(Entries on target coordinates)
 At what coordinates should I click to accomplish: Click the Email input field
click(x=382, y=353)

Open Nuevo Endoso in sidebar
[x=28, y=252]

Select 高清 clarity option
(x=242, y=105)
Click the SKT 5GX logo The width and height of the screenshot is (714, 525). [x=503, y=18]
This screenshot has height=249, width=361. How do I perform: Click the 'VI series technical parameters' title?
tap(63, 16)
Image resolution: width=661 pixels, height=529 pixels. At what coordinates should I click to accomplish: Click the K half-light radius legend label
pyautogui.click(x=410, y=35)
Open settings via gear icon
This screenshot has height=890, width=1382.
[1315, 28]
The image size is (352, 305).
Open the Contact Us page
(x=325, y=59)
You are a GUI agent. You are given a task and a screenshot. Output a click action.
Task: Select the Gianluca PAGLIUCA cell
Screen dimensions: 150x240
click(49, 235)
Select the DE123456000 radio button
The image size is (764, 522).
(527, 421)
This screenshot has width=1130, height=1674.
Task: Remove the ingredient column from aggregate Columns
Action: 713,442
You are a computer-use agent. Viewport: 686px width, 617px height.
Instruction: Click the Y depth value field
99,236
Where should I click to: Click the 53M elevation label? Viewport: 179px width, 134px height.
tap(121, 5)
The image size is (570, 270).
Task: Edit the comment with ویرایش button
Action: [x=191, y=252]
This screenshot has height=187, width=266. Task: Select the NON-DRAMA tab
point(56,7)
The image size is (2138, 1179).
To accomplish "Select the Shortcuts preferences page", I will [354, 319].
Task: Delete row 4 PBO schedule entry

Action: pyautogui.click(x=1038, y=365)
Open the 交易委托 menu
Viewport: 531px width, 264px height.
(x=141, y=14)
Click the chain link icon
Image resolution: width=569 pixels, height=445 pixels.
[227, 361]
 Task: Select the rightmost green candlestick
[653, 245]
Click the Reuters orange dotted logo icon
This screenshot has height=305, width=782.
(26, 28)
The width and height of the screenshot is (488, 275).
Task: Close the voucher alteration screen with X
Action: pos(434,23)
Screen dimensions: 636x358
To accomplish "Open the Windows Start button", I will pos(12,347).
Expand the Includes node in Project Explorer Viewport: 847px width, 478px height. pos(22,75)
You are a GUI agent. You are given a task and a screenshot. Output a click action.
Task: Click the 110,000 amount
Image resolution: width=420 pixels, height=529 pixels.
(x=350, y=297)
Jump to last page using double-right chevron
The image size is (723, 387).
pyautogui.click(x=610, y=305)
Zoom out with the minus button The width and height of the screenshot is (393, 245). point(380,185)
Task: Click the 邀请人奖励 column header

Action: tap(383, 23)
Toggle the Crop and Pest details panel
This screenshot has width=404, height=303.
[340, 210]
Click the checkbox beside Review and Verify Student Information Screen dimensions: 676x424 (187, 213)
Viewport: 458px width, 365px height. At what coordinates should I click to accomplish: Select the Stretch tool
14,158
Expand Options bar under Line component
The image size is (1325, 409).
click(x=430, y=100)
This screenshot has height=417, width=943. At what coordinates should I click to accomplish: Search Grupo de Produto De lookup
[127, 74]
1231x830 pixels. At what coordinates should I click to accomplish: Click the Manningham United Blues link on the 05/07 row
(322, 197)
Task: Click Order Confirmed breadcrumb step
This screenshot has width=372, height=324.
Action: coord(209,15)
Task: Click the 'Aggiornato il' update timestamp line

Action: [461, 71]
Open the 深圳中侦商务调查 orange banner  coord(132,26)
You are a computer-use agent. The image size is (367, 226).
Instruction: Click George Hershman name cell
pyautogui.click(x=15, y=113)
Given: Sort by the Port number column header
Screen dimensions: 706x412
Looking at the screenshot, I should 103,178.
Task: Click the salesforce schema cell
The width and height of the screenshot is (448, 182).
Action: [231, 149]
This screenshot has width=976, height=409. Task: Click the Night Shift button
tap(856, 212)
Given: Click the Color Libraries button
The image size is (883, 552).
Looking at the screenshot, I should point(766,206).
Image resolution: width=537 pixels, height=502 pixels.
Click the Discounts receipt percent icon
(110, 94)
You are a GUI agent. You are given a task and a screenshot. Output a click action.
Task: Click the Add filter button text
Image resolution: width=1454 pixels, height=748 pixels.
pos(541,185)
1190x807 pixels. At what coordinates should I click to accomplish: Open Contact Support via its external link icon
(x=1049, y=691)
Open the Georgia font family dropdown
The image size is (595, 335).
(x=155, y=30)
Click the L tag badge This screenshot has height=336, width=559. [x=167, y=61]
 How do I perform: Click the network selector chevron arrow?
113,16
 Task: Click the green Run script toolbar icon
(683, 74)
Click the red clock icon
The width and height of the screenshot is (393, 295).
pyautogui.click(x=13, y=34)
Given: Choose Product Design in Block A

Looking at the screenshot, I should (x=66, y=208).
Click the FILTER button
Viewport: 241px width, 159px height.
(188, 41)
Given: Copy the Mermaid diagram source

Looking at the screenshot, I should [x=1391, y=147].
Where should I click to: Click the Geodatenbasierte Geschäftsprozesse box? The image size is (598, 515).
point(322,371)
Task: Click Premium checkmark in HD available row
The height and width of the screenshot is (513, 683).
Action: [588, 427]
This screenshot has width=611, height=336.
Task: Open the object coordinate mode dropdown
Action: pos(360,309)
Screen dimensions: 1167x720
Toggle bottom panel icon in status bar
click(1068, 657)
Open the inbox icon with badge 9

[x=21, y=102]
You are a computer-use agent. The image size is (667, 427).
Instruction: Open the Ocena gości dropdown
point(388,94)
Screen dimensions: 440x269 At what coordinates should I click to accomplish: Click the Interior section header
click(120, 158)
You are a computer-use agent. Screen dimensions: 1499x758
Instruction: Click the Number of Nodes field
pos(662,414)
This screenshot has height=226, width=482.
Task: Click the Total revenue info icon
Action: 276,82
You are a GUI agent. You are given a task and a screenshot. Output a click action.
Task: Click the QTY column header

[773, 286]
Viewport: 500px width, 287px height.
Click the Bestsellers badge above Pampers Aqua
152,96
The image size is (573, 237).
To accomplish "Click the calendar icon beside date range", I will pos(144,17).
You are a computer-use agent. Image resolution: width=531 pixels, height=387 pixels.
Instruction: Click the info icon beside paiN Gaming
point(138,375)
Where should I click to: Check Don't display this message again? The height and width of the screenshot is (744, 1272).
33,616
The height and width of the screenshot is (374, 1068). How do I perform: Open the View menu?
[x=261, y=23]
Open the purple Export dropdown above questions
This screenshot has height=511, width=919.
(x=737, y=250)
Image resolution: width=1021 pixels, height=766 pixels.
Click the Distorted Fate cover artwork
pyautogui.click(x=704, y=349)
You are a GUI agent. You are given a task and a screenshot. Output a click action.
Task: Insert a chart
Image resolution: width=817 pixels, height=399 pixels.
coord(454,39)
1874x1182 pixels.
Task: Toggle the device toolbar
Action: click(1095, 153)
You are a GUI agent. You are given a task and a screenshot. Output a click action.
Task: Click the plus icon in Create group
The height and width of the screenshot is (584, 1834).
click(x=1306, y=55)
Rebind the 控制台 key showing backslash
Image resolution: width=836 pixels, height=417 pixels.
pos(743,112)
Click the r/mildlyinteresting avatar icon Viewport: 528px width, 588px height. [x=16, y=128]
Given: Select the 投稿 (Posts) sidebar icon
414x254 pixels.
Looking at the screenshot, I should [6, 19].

DIRECTIONS FOR THIS TASK. Rewrite all of the entries above, switching "GUI agent" to "interface agent" wherever it appears and leaving everything else the same.

OUTPUT BELOW.
 At what coordinates should I click to accomplish: Click the Email input field
click(x=382, y=353)

Open Nuevo Endoso in sidebar
[x=28, y=252]

Select 高清 clarity option
(x=242, y=105)
Click the SKT 5GX logo The width and height of the screenshot is (714, 525). [x=503, y=18]
This screenshot has height=249, width=361. How do I perform: Click the 'VI series technical parameters' title?
tap(63, 16)
Image resolution: width=661 pixels, height=529 pixels. At what coordinates should I click to accomplish: Click the K half-light radius legend label
pyautogui.click(x=410, y=35)
Open settings via gear icon
This screenshot has height=890, width=1382.
[1315, 28]
The image size is (352, 305).
Open the Contact Us page
(x=325, y=59)
You are a interface agent. You are given a task and a screenshot. Output a click action.
Task: Select the Gianluca PAGLIUCA cell
Screen dimensions: 150x240
click(49, 235)
Select the DE123456000 radio button
The image size is (764, 522).
(527, 421)
This screenshot has width=1130, height=1674.
Task: Remove the ingredient column from aggregate Columns
Action: 713,442
You are a computer-use agent. Viewport: 686px width, 617px height.
Instruction: Click the Y depth value field
99,236
Where should I click to: Click the 53M elevation label? Viewport: 179px width, 134px height.
tap(121, 5)
The image size is (570, 270).
Task: Edit the comment with ویرایش button
Action: [x=191, y=252]
This screenshot has height=187, width=266. Task: Select the NON-DRAMA tab
point(56,7)
The image size is (2138, 1179).
To accomplish "Select the Shortcuts preferences page", I will [354, 319].
Task: Delete row 4 PBO schedule entry

Action: pyautogui.click(x=1038, y=365)
Open the 交易委托 menu
Viewport: 531px width, 264px height.
(x=141, y=14)
Click the chain link icon
Image resolution: width=569 pixels, height=445 pixels.
[227, 361]
 Task: Select the rightmost green candlestick
[653, 245]
Click the Reuters orange dotted logo icon
This screenshot has height=305, width=782.
(26, 28)
The width and height of the screenshot is (488, 275).
Task: Close the voucher alteration screen with X
Action: pos(434,23)
Screen dimensions: 636x358
To accomplish "Open the Windows Start button", I will pos(12,347).
Expand the Includes node in Project Explorer Viewport: 847px width, 478px height. pos(22,75)
You are a interface agent. You are given a task and a screenshot. Output a click action.
Task: Click the 110,000 amount
Image resolution: width=420 pixels, height=529 pixels.
(x=350, y=297)
Jump to last page using double-right chevron
The image size is (723, 387).
pyautogui.click(x=610, y=305)
Zoom out with the minus button The width and height of the screenshot is (393, 245). point(380,185)
Task: Click the 邀请人奖励 column header

Action: tap(383, 23)
Toggle the Crop and Pest details panel
This screenshot has width=404, height=303.
[340, 210]
Click the checkbox beside Review and Verify Student Information Screen dimensions: 676x424 (187, 213)
Viewport: 458px width, 365px height. At what coordinates should I click to accomplish: Select the Stretch tool
14,158
Expand Options bar under Line component
The image size is (1325, 409).
click(x=430, y=100)
This screenshot has height=417, width=943. At what coordinates should I click to accomplish: Search Grupo de Produto De lookup
[127, 74]
1231x830 pixels. At what coordinates should I click to accomplish: Click the Manningham United Blues link on the 05/07 row
(322, 197)
Task: Click Order Confirmed breadcrumb step
This screenshot has width=372, height=324.
Action: coord(209,15)
Task: Click the 'Aggiornato il' update timestamp line

Action: [461, 71]
Open the 深圳中侦商务调查 orange banner  coord(132,26)
You are a computer-use agent. The image size is (367, 226).
Instruction: Click George Hershman name cell
pyautogui.click(x=15, y=113)
Given: Sort by the Port number column header
Screen dimensions: 706x412
Looking at the screenshot, I should 103,178.
Task: Click the salesforce schema cell
The width and height of the screenshot is (448, 182).
Action: [231, 149]
This screenshot has width=976, height=409. Task: Click the Night Shift button
tap(856, 212)
Given: Click the Color Libraries button
The image size is (883, 552).
Looking at the screenshot, I should point(766,206).
Image resolution: width=537 pixels, height=502 pixels.
Click the Discounts receipt percent icon
(110, 94)
You are a interface agent. You are given a task and a screenshot. Output a click action.
Task: Click the Add filter button text
Image resolution: width=1454 pixels, height=748 pixels.
pos(541,185)
1190x807 pixels. At what coordinates should I click to accomplish: Open Contact Support via its external link icon
(x=1049, y=691)
Open the Georgia font family dropdown
The image size is (595, 335).
(x=155, y=30)
Click the L tag badge This screenshot has height=336, width=559. [x=167, y=61]
 How do I perform: Click the network selector chevron arrow?
113,16
 Task: Click the green Run script toolbar icon
(683, 74)
Click the red clock icon
The width and height of the screenshot is (393, 295).
pyautogui.click(x=13, y=34)
Given: Choose Product Design in Block A

Looking at the screenshot, I should (x=66, y=208).
Click the FILTER button
Viewport: 241px width, 159px height.
(188, 41)
Given: Copy the Mermaid diagram source

Looking at the screenshot, I should [x=1391, y=147].
Where should I click to: Click the Geodatenbasierte Geschäftsprozesse box? The image size is (598, 515).
point(322,371)
Task: Click Premium checkmark in HD available row
The height and width of the screenshot is (513, 683).
Action: [588, 427]
This screenshot has width=611, height=336.
Task: Open the object coordinate mode dropdown
Action: pos(360,309)
Screen dimensions: 1167x720
Toggle bottom panel icon in status bar
click(1068, 657)
Open the inbox icon with badge 9

[x=21, y=102]
You are a computer-use agent. The image size is (667, 427).
Instruction: Open the Ocena gości dropdown
point(388,94)
Screen dimensions: 440x269 At what coordinates should I click to accomplish: Click the Interior section header
click(120, 158)
You are a computer-use agent. Screen dimensions: 1499x758
Instruction: Click the Number of Nodes field
pos(662,414)
This screenshot has height=226, width=482.
Task: Click the Total revenue info icon
Action: 276,82
You are a interface agent. You are given a task and a screenshot. Output a click action.
Task: Click the QTY column header

[773, 286]
Viewport: 500px width, 287px height.
Click the Bestsellers badge above Pampers Aqua
152,96
The image size is (573, 237).
To accomplish "Click the calendar icon beside date range", I will pos(144,17).
You are a computer-use agent. Image resolution: width=531 pixels, height=387 pixels.
Instruction: Click the info icon beside paiN Gaming
point(138,375)
Where should I click to: Check Don't display this message again? The height and width of the screenshot is (744, 1272).
33,616
The height and width of the screenshot is (374, 1068). How do I perform: Open the View menu?
[x=261, y=23]
Open the purple Export dropdown above questions
This screenshot has height=511, width=919.
(x=737, y=250)
Image resolution: width=1021 pixels, height=766 pixels.
Click the Distorted Fate cover artwork
pyautogui.click(x=704, y=349)
You are a interface agent. You are given a task and a screenshot. Output a click action.
Task: Insert a chart
Image resolution: width=817 pixels, height=399 pixels.
coord(454,39)
1874x1182 pixels.
Task: Toggle the device toolbar
Action: click(1095, 153)
You are a interface agent. You are given a task and a screenshot. Output a click action.
Task: Click the plus icon in Create group
The height and width of the screenshot is (584, 1834).
click(x=1306, y=55)
Rebind the 控制台 key showing backslash
Image resolution: width=836 pixels, height=417 pixels.
pos(743,112)
Click the r/mildlyinteresting avatar icon Viewport: 528px width, 588px height. [x=16, y=128]
Given: Select the 投稿 (Posts) sidebar icon
414x254 pixels.
Looking at the screenshot, I should [6, 19].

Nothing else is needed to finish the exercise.